Predicting total battery cycle life time with TensorFlow 2. We're going to publish a blog post describing the project in-depth soon.
This project is based on the work done in the paper 'Data driven prediciton of battery cycle life before capacity degradation' by K.A. Severson, P.M. Attia, et al., and uses the corresponding data set. The original instructions for how to load the data can be found here.
We recommend to set up a virtual environment using a tool like Virtualenv.
Clone this repo
git clone https://github.com/dsr-18/long-live-the-battery
and install dependencies.
pip install -r requirements.txt
You can download the processed dataset here and jump to Train Model. If you want to reproduce the data preprocessing step, go ahead with Generate Local Data.
Before running the model, generate local data:
- Download the original three batch files here into a data directory like this:
long-live-the-battery
├── data
| ├── 2017-05-12_batchdata_updated_struct_errorcorrect.mat
| ├── 2018-04-12_batchdata_updated_struct_errorcorrect.mat
| └── 2017-06-30_batchdata_updated_struct_errorcorrect.mat
- Make sure data is empty otherwise. Then from the base directory run
python -m trainer.data_preprocessing
to create a processed_data.pkl file.
- Then run
python -m trainer.data_pipeline
to recreate the .tfrecord files.
Make sure the .tfrecord files are saved in this structure:
long-live-the-battery
├── data
| ├── tfrecords
| | ├── scaling_factors.csv
| | ├── train
| | ├── test
| | └── secondary_test
To start training the model, run this command from the base directory:
python -m trainer.task
The default is set to three epochs which is okay for testing, but too short to train a reasonably fit model. Use the above command with the --num-epochs flag to set a higher number. To get a list of other parameters, use the --help flag.

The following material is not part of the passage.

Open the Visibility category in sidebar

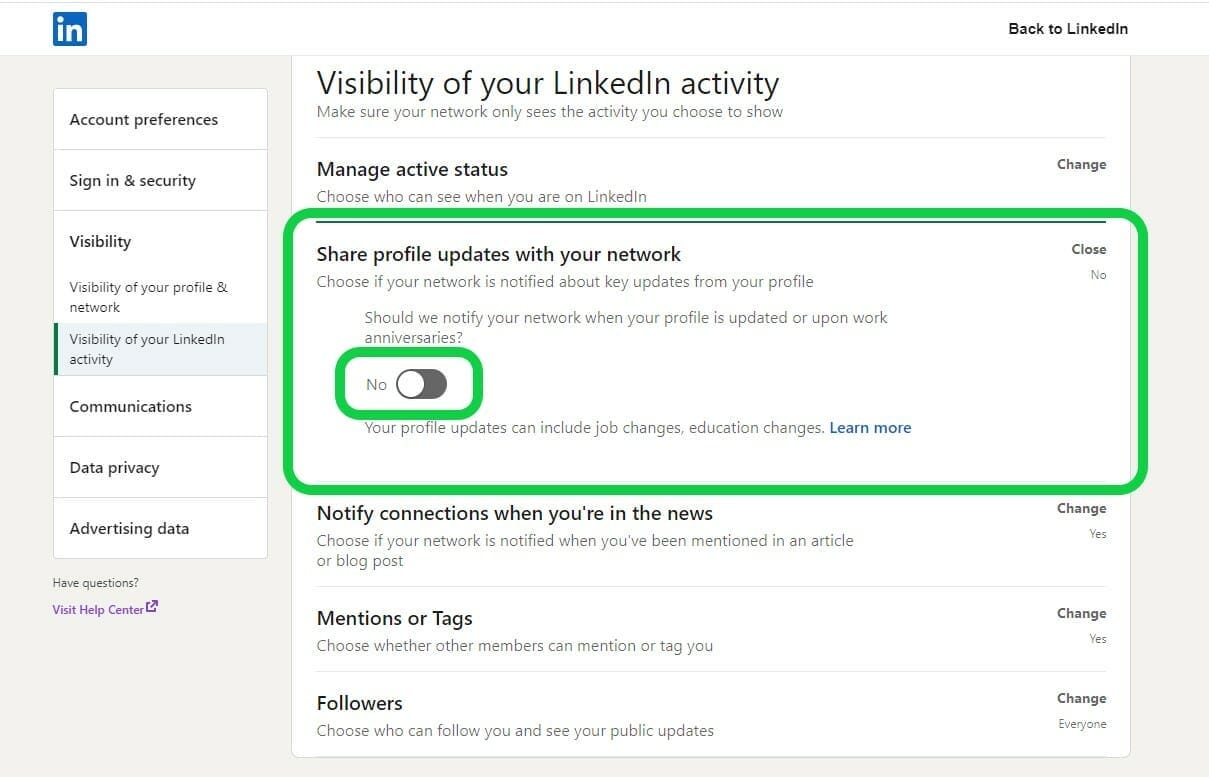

To run the model in Google Cloud Platform (team members only):
- Make sure you have access to the ion-age project.
- Install GCloud SDK.
- Run from base directory (with -h to see configurable options):
./train.sh
Follow the output URL to stream logs.
Every training run saves a TensorBoard logfile and at least one model checkpoint by default in the Graph directory. One way to test your model's performance without writing your own TensorFlow Keras code is to start a local Flask server that serves predictions:
- Copy any model from a checkpoints directory within Graph to the server directory.
- Rename that model folder to saved_model.
- Create sample data to predict on:
python generate_json_samples.py
- Go into the server and start it from there:
cd server
python server.py
- Now visit "localhost:5000" in your browser and you should see the start page with a prompt to upload battery data in json-format. The site also lets you select the sample data randomly.